──────── Records shown ────────

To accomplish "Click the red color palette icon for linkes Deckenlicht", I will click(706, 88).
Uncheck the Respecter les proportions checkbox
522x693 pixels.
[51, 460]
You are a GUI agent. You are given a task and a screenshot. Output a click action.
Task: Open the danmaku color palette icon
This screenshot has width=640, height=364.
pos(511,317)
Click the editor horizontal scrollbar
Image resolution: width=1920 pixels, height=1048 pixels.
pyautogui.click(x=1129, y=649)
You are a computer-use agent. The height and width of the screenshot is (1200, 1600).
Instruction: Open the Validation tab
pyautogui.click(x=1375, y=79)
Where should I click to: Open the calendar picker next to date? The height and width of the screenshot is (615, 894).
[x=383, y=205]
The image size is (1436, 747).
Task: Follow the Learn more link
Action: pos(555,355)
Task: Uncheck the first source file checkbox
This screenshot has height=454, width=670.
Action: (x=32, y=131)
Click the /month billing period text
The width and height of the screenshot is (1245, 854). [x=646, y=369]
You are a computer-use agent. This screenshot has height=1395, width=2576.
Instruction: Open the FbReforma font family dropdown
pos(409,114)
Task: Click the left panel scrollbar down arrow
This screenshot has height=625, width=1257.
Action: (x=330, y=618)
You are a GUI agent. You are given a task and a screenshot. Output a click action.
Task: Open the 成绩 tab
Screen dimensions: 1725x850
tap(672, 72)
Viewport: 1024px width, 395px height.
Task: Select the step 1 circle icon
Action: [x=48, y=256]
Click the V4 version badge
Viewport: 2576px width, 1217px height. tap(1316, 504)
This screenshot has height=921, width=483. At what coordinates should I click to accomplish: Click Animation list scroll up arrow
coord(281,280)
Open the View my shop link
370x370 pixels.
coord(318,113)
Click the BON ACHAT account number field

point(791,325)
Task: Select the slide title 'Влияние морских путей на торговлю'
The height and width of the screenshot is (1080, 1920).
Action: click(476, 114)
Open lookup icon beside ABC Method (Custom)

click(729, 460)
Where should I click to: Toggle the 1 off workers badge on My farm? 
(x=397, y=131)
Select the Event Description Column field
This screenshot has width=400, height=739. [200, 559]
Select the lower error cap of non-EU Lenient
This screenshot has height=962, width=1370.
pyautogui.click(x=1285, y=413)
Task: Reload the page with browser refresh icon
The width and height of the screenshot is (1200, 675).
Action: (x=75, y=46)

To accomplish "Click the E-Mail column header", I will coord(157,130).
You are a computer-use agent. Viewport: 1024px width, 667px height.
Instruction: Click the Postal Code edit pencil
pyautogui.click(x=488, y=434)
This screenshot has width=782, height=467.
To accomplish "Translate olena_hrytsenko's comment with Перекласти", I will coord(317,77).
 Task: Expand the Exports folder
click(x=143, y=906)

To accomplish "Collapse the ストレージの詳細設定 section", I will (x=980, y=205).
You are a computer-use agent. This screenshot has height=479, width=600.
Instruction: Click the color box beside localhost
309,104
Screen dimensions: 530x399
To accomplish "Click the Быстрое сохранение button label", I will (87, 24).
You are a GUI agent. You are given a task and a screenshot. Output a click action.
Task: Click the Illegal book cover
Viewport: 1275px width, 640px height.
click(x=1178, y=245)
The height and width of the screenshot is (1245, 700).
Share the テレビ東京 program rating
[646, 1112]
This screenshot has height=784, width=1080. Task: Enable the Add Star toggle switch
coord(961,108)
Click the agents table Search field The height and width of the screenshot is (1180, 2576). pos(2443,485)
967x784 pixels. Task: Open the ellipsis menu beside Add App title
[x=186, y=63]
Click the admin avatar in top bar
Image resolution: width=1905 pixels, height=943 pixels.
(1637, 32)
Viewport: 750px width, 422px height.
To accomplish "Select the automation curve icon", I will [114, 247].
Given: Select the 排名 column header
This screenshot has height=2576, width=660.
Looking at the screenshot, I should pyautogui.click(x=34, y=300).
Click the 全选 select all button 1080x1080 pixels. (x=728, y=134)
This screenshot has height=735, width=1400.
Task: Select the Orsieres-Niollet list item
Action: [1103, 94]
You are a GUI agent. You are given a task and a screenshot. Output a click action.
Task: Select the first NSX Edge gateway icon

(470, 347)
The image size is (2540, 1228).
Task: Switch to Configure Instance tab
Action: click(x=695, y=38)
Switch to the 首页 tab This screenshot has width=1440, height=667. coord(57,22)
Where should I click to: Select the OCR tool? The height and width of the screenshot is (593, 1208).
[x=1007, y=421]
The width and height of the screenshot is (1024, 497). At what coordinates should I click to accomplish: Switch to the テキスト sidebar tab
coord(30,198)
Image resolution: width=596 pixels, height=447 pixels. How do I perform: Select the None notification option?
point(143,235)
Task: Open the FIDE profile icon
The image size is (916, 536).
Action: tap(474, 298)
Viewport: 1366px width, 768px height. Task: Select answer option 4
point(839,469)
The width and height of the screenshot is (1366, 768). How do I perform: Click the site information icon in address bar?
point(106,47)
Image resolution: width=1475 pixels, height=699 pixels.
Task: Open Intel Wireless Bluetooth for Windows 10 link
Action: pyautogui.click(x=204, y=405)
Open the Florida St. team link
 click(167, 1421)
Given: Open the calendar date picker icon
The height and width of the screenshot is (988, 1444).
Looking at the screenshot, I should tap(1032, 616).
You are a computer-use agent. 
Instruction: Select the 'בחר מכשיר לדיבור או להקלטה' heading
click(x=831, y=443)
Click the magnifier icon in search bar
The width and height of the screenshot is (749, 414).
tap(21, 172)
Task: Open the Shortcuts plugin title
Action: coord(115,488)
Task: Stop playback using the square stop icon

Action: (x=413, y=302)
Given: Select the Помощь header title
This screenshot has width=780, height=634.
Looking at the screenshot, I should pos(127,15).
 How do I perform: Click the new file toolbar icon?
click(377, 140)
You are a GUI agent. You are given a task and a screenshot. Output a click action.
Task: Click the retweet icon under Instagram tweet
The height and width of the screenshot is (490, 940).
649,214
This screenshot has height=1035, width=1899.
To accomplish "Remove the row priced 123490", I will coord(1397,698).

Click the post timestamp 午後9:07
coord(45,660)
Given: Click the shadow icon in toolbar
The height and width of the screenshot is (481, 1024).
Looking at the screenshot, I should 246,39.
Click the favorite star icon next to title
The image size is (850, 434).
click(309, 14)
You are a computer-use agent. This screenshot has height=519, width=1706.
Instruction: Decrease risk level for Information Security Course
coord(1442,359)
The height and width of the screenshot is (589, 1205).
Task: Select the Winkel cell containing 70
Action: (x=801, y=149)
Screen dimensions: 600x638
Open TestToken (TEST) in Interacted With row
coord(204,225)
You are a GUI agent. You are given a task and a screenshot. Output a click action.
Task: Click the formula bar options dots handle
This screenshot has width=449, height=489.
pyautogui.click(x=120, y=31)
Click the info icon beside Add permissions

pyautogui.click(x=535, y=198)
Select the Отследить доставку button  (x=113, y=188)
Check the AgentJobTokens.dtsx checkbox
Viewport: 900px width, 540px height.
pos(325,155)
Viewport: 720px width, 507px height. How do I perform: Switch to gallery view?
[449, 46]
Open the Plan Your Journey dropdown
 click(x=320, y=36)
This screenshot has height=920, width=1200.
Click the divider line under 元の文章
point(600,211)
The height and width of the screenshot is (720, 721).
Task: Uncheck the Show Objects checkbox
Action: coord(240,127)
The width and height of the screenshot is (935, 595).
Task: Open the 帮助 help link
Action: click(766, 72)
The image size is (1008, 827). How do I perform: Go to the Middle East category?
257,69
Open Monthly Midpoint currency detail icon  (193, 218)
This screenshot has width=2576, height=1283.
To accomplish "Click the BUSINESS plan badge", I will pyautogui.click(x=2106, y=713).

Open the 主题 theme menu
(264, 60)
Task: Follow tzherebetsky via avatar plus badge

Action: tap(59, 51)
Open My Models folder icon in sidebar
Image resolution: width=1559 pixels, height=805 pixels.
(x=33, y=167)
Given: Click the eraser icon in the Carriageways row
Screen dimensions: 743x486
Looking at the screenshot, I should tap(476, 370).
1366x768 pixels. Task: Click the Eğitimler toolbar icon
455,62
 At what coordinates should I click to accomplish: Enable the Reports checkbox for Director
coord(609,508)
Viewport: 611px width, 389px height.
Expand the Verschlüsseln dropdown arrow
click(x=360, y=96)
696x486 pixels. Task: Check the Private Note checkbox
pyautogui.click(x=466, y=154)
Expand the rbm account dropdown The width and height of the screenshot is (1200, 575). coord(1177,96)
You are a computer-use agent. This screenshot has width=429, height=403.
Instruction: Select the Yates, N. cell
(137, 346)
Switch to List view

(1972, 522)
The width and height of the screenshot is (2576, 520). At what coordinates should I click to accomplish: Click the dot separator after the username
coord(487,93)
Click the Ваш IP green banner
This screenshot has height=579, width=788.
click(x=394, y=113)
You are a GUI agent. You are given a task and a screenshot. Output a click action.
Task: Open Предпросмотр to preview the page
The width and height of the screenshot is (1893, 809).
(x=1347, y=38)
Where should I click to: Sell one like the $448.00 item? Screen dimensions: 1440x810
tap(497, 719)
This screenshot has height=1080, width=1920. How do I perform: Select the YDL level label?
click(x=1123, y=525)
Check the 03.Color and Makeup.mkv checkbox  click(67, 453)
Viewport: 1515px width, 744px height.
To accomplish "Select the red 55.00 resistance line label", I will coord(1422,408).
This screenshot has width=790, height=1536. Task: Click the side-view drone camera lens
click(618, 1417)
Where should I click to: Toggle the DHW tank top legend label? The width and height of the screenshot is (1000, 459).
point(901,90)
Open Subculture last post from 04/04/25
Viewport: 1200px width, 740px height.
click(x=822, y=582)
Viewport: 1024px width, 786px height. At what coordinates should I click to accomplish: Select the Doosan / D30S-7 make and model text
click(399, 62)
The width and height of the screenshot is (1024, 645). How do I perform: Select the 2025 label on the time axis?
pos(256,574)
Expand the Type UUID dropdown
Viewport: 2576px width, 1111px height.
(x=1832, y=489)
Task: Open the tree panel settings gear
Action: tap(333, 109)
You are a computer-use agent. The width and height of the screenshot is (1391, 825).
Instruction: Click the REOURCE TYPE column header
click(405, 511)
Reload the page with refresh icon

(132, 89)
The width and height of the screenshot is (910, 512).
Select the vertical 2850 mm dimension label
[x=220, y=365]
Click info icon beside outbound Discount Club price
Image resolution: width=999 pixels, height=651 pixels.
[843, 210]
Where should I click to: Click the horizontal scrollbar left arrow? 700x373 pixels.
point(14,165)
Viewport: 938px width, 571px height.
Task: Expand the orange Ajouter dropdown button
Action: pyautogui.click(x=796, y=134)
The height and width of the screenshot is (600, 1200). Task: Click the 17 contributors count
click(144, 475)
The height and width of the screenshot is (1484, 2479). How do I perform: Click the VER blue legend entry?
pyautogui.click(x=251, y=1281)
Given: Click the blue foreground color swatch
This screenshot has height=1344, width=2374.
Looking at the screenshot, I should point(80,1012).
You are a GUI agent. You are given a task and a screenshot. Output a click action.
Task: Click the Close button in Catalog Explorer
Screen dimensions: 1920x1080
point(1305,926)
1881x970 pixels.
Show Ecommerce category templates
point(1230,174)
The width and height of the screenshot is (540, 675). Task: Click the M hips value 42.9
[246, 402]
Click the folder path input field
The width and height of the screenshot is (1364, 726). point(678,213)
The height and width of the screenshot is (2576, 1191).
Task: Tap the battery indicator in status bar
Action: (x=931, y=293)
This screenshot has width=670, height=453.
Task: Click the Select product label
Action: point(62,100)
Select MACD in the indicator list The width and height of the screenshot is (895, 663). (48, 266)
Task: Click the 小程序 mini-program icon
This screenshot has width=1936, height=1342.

────────

» **To do**
Could you repeat the rows from the first one through the row that contains "Action: pos(555,355)", swapping "screenshot" for "screen capture" and keeping everything else as it is?

» **Output of the task**
To accomplish "Click the red color palette icon for linkes Deckenlicht", I will click(706, 88).
Uncheck the Respecter les proportions checkbox
522x693 pixels.
[51, 460]
You are a GUI agent. You are given a task and a screen capture. Output a click action.
Task: Open the danmaku color palette icon
This screen capture has width=640, height=364.
pos(511,317)
Click the editor horizontal scrollbar
Image resolution: width=1920 pixels, height=1048 pixels.
pyautogui.click(x=1129, y=649)
You are a computer-use agent. The height and width of the screen capture is (1200, 1600).
Instruction: Open the Validation tab
pyautogui.click(x=1375, y=79)
Where should I click to: Open the calendar picker next to date? The height and width of the screen capture is (615, 894).
[x=383, y=205]
The image size is (1436, 747).
Task: Follow the Learn more link
Action: pos(555,355)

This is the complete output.